I have a table of 30 million+ records, that I need to search using wildcards. Each record is a 7-character reference, and I need to be able to, for example, return all records that start with A and the last three characters are BCD.
I have tried using like:
SELECT ref WHERE ref LIKE ‘A___BCD’
and also splitting the reference into seven separate fields and using equality:
SELECT ref WHERE first = ‘A’ AND fifth = ‘B’ AND sixth = ‘C’ AND seventh = ‘D’
I’ve tried both these, with and without indexes on the relevant fields, but the queries are taking upwards of five minutes. (
What is the answer? Would FULLTEXT work on single word fields? Or should I be using flat text files and grep? Or something else?
If its taking you 5 minutes to process 30M rows, its probably because you are table scanning and not actually using an index. If you could provide the query and the results of EXPLAIN, I could try to make some suggestions.
Purely speculating, it could be that your restriction is not selective enough. Using your example, if 50% of the rows in the table have a ref than begins with ‘A’, then you shouldn’t expect an index to help you, because your query isn’t selective enough and a table scan will perform better than using the index. Basically, the index stops being helpful when it encounters the first wildcard in a left-to-right order, so anything you can do to increase the number of characters before the wildcard will help narrow down the result set. For example, if you know you are always querying for something in the form of X___XXX, that is to say you will always know the last three characters, then you could store the ref backwards and index it to have a more selective index than the original case.
Having separate columns shouldn’t be better than a single column in this case, and full text search won’t help you at all here.
id 1select_type SIMPLEtable exp_platestype rangepossible_keys registrationkey registrationkey_len 9ref NULLrows 1342824Extra Using where; Using index
and here’s one for the second version:
id 1select_type SIMPLEtable exp_platestype ALLpossible_keys NULLkey NULLkey_len NULLref NULLrows 1342824Extra Using where
I found that removing the INDEXes from the single-character fields speeded up the query significantly, to just over a minute, but that’s still too slow.
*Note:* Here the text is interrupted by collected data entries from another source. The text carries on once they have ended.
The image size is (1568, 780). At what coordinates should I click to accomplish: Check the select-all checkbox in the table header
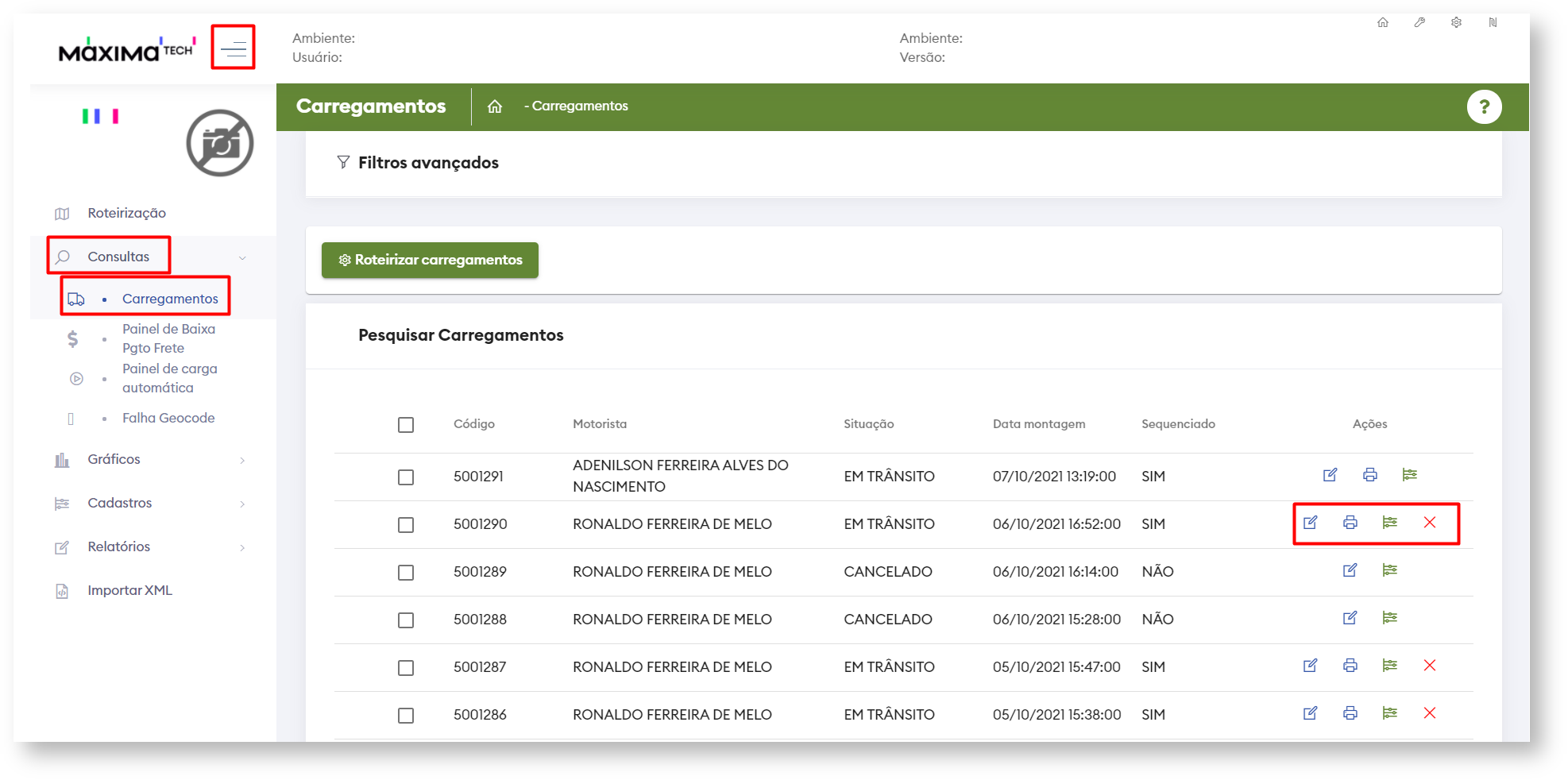click(x=406, y=425)
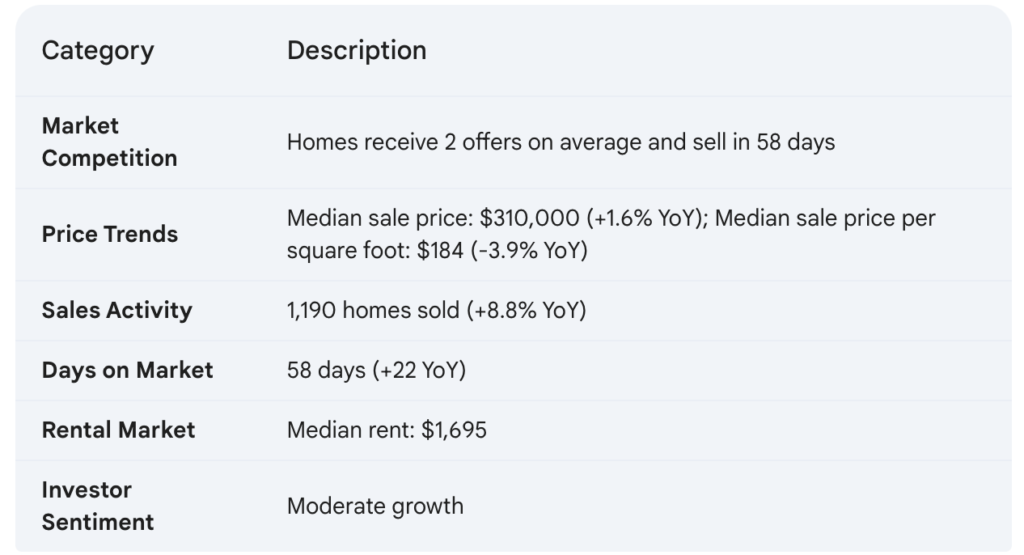1024x555 pixels.
Task: Click the 'Homes receive 2 offers' description
Action: pos(561,142)
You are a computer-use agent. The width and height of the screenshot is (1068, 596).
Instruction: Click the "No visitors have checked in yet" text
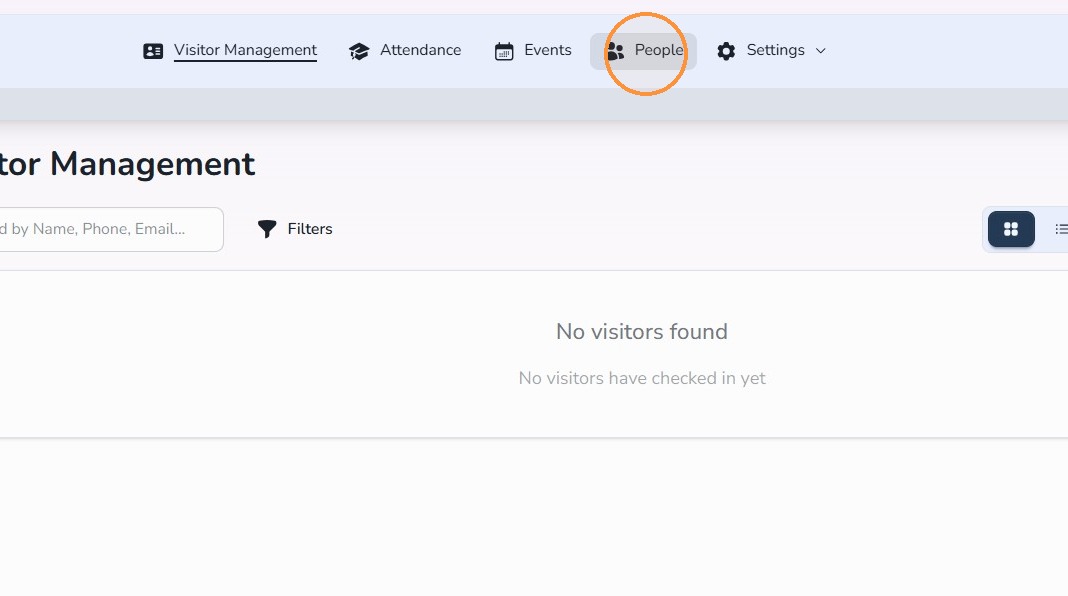click(x=642, y=378)
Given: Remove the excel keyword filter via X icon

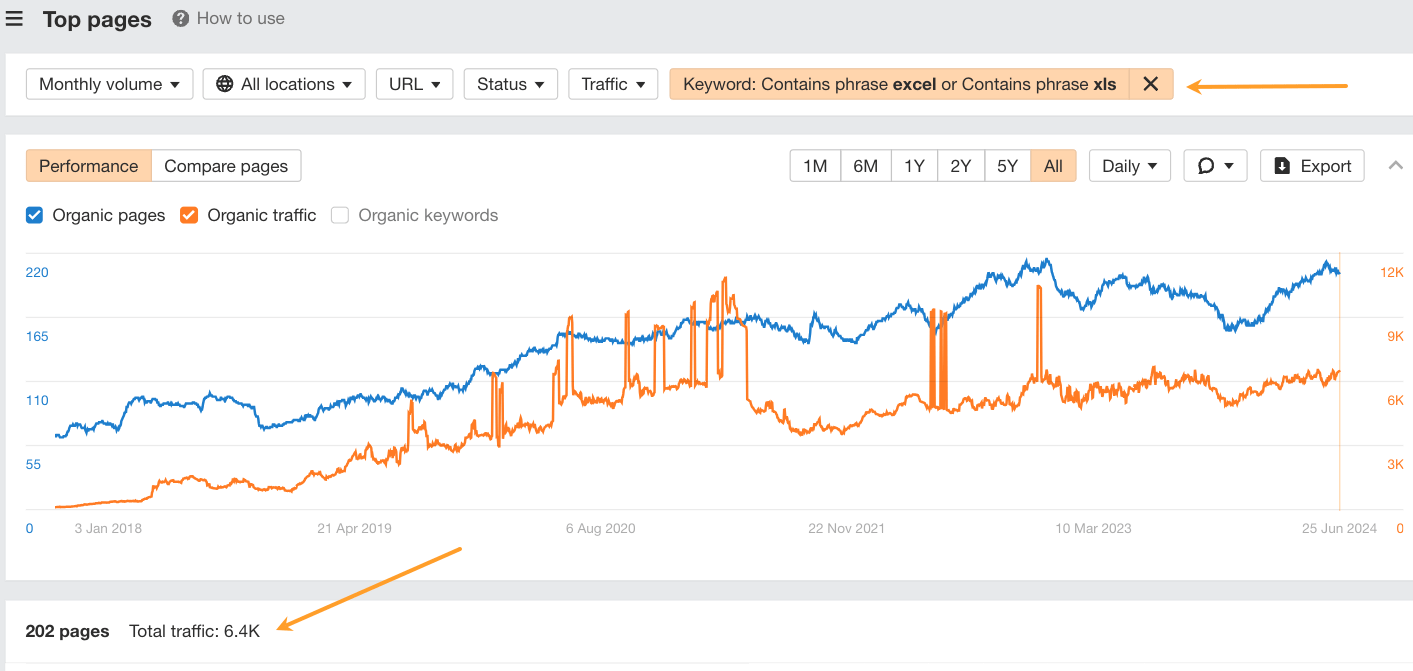Looking at the screenshot, I should coord(1150,84).
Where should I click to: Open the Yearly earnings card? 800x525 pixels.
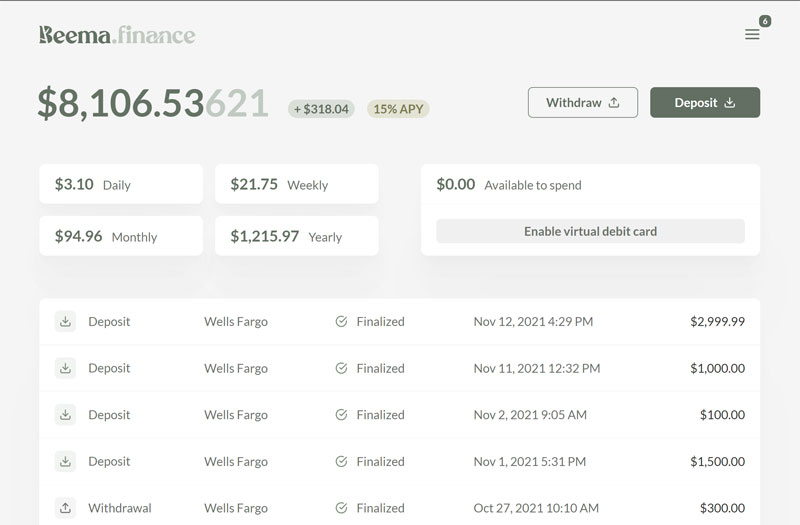[297, 236]
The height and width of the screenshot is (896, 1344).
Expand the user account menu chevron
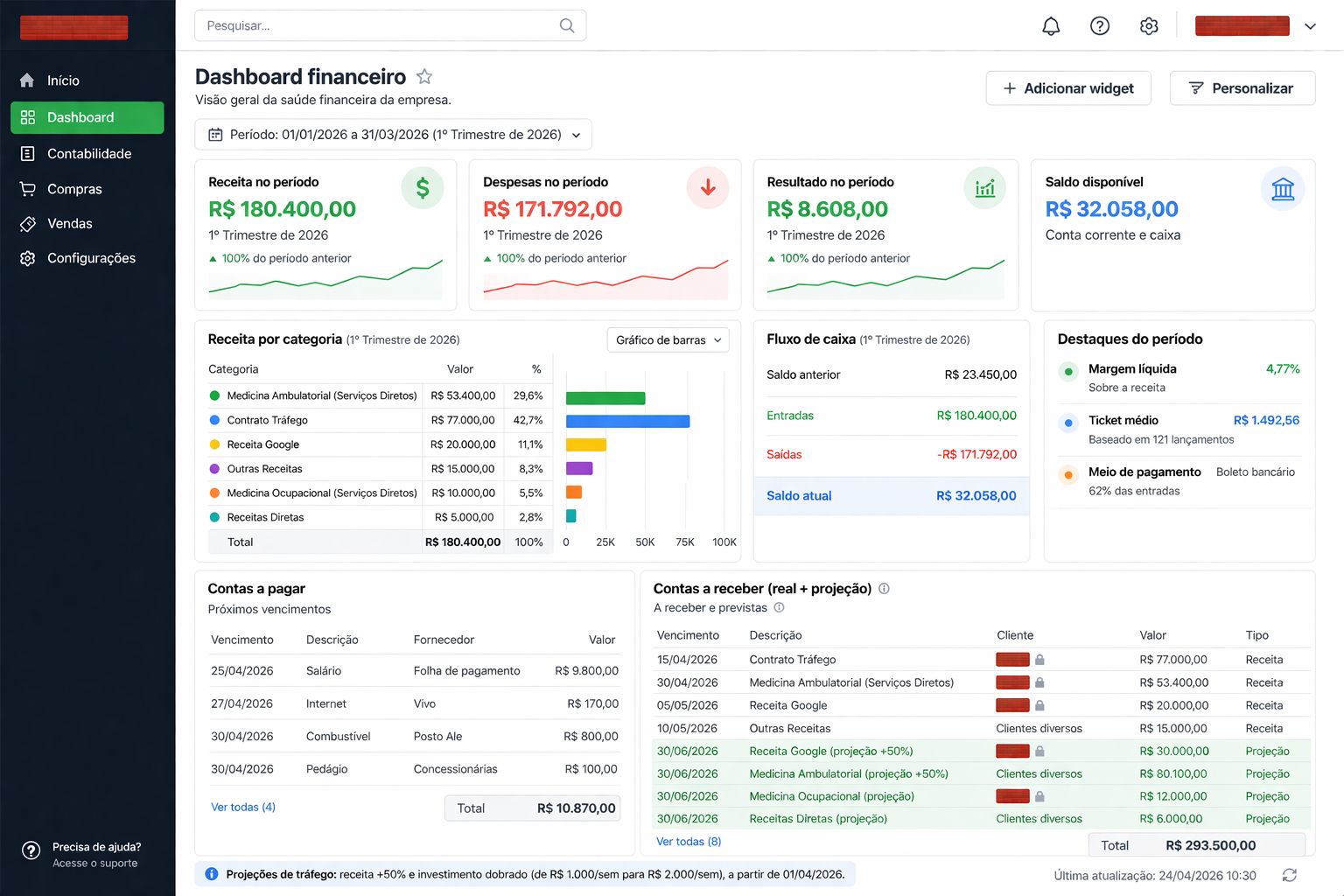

One idea I’ve come up with is to split the table into 36 different tables and store the references depending on the character (A-Z and 0-9) that they start with; and then also another 36 tables containing the references backwards, and use those if the first character is unknown.
I don’t think introducing more tables will help very much. Your query, which is essentially a LIKE ‘A%’, matches 1.3 million rows. Putting those 1.3 million rows into another table and changing that query to LIKE ‘%’ (because the ‘A’ is implied) will still end up matching 1.3 million rows. You need a way to reduce the amount of matches. Having two indexes, one on the original column and one on its reverse will probably help, as long as you either start or end the pattern with a few characters.
If you can have any possible combination of wildcards and know values, you’d need to create quite a few indexes to be able to cover all access paths. That will require quite a bit of disk space and probably effect key cache/buffer pool performance.
Thanks. I’ve used part of your suggestion - I now have 26 tables (one for each letter), containing the original string and its reverse, and then I match against whichever is the most appropriate depending on the first wildcard character in the search string.
Each table has between 800,000 and 2 million rows, and the queries are down to less than 2 seconds most of the time. )